Nous nous séparons. Ma fille, je l’adore. Je l’élève seule. J’ai des amoureux qui passent. Mais aucun ne s’installe. Je ne veux pas d’autre enfant. Avec mon agence, je cours toute la journée. Entre la crèche, les clients, les relances… je suis un peu débordée.
Le premier jour, il arrive en costume-cravate
On me propose de prendre en stage un étudiant bac + 5 en finances. Je me dis : « Pourquoi pas ? il va nous aider dans l’organisation. » Le premier jour, Stéphane arrive en costume-cravate. Il est très beau. Un peu grande gueule. Très efficace. Tout de suite, le courant passe. Lorsqu’on déjeune ensemble, avec l’équipe, je suis surprise par sa maturité. Il n’a que la vingtaine, et pourtant, il a des idées originales sur tout. Je sens à certains signes que, sexuellement, je ne lui suis pas indifférente.
Il est intimidé quand il me parle, il rougit… Depuis trois mois, je ne sors avec personne. Mais j’arrête vite mon cinéma. Je me dis qu’à mon âge je suis ridicule, qu’il pourrait passer une soirée avec moi – le fantasme de coucher avec la chef -, mais que cela ne durerait pas.
Les deux mois passent comme un éclair. Le dernier jour, je dois faire un aller-retour à Paris. Je vais rentrer tard et j’ai peur de ne plus avoir de taxi à la gare.
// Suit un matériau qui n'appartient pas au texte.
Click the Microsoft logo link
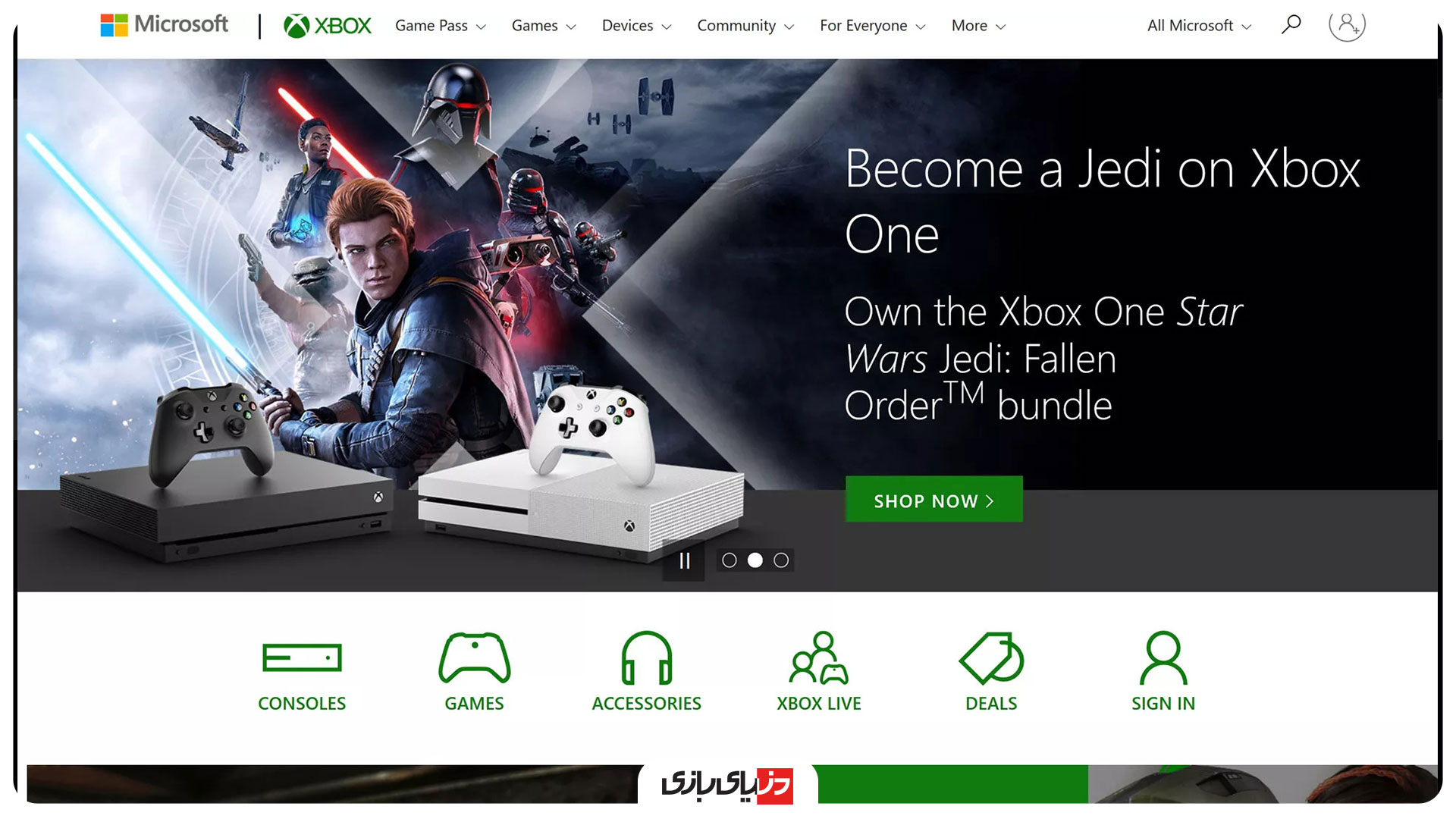The height and width of the screenshot is (819, 1456). [x=164, y=25]
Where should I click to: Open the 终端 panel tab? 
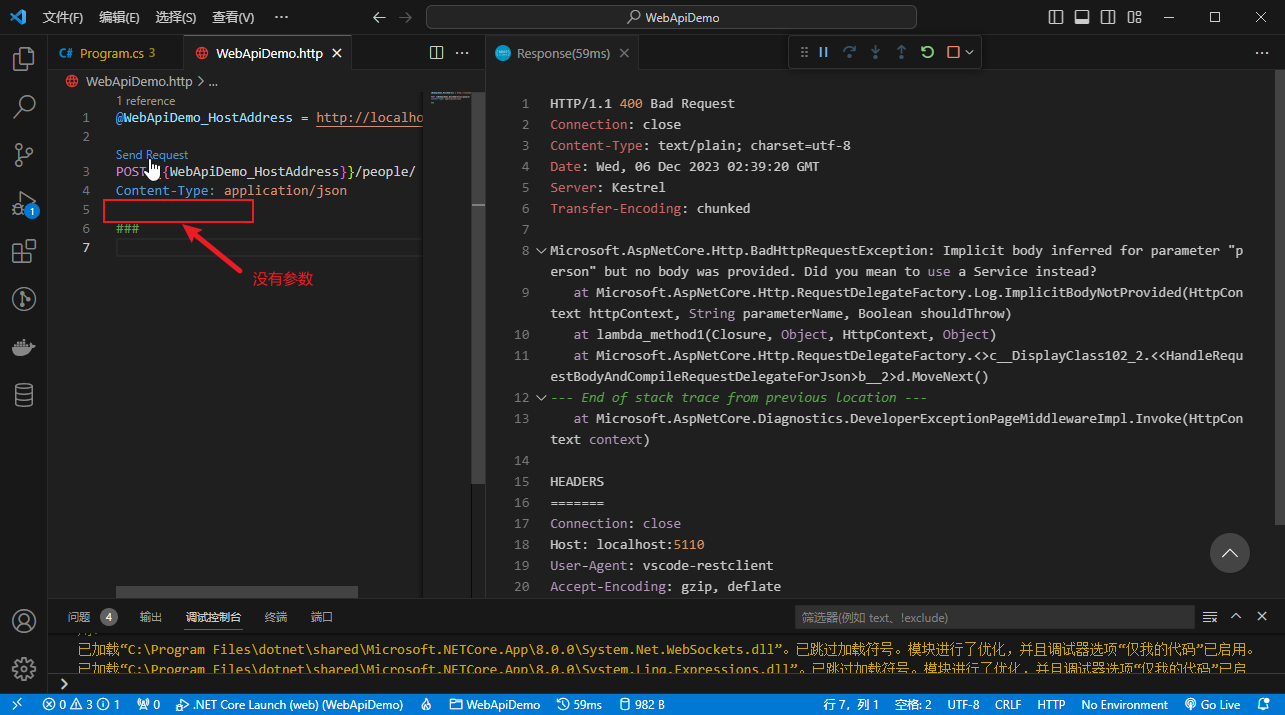(x=275, y=617)
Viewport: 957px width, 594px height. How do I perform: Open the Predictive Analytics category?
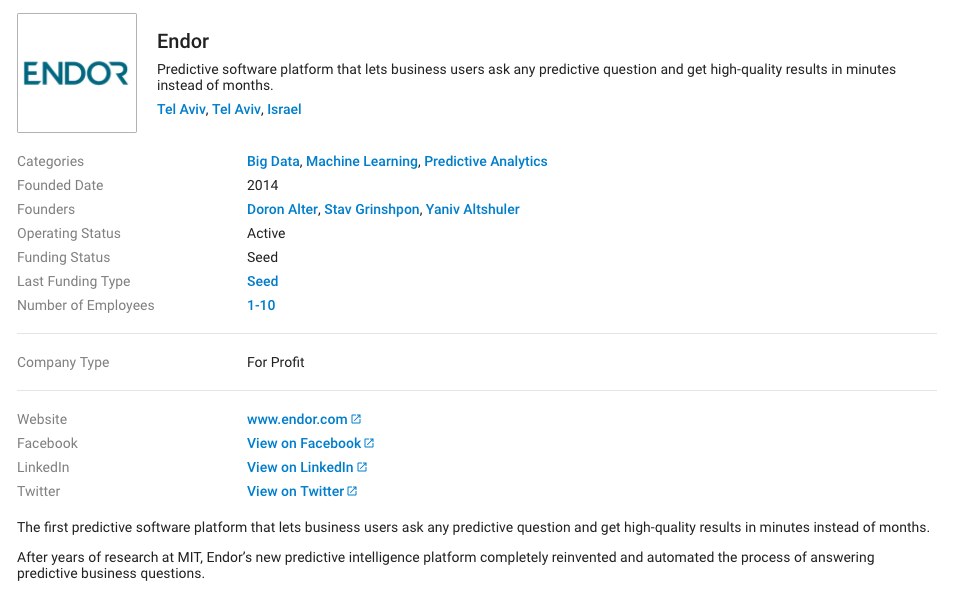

Tout à coup, il lance : « Vous en faites pas, patronne, je viendrai vous chercher ! » C’est une magnifique soirée d’été, je l’invite à prendre un verre. Puis on se promène sur la plage. Et comme je le taquine, il me prend dans ses bras et me jette dans les vagues. Cela finit en bagarre amoureuse. On passe ensemble une nuit extraordinaire.
Une famille, ou rien
Son stage est fini. Pendant six mois, il poursuit ses études, et très vite il trouve un poste dans une banque. On se voit les week-ends. Je profite de ces moments merveilleux. Le futur, je n’y pense pas. A l’agence, j’ai un employé qui adore tirer les cartes. Un matin, je lui lance : « Tiens, je suis avec un petit jeune ! » Il étale son jeu : « Ça va être l’homme de ta vie. Vous allez avoir des enfants ensemble. Gilles, c’est pas possible. Qu’est-ce que tu me racontes ? »
A 37 ans, je ne me vois pas de nouveau enceinte. Ma fille grandit. Elle me suffit. Mais je sais que pour Stéphane, les enfants c’est très important. Ils jouent ensemble. Il lui parle, l’écoute, il est patient. Et très doux. A l’appart, il bricole. Et chez moi il y a du boulot ! Justement, je veux déménager. Au printemps, je commence à regarder les annonces et lui demande de m’accompagner pour les visites. Mais aucun appart ne lui plaît.
Je le soupçonne d’avoir envie d’une maison pour qu’on y emménage tous ensemble. Je fais l’autruche. Un soir, il me lance un ultimatum : « Je suis très bien avec toi, mais je veux construire une famille. Si tu ne veux pas d’enfant avec moi, je ne vais pas rester. »
Il n’a que faire du regard des autres
Je tombe enceinte, on se cherche une maison. Pour la financer, il vend son appart. Il veut aussi voir grandir sa fille. Le calcul est vite fait. Il gagne beaucoup moins que moi. A la banque, son boulot ne le passionne pas. Il demande un congé parental de trois ans. Avec le prix de la nounou, on est largement gagnants. Moi, cela ne me déplaît pas.
Le matin, je pars à 8 heures, lui, il donne les biberons, fait les courses… En même temps, il retape entièrement la maison. La plomberie, l’électricité, il apprend tout sur Internet. Il m’épate.
Rebelote avec notre deuxième enfant, Jules. Nouveau congé parental de trois ans. On revend la maison pour une autre, plus grande. Il est heureux, et ce que pensent les autres il s’en contrefout. Tous les deux, nous avons eu des parents soixante-huitards, engagés en politique, très bobos, qui nous ont appris à casser les codes. D’ailleurs, je trouve que tout a changé, même en province. Et ses copains l’envient plutôt.
En fait, nous avons trouvé l’équilibre.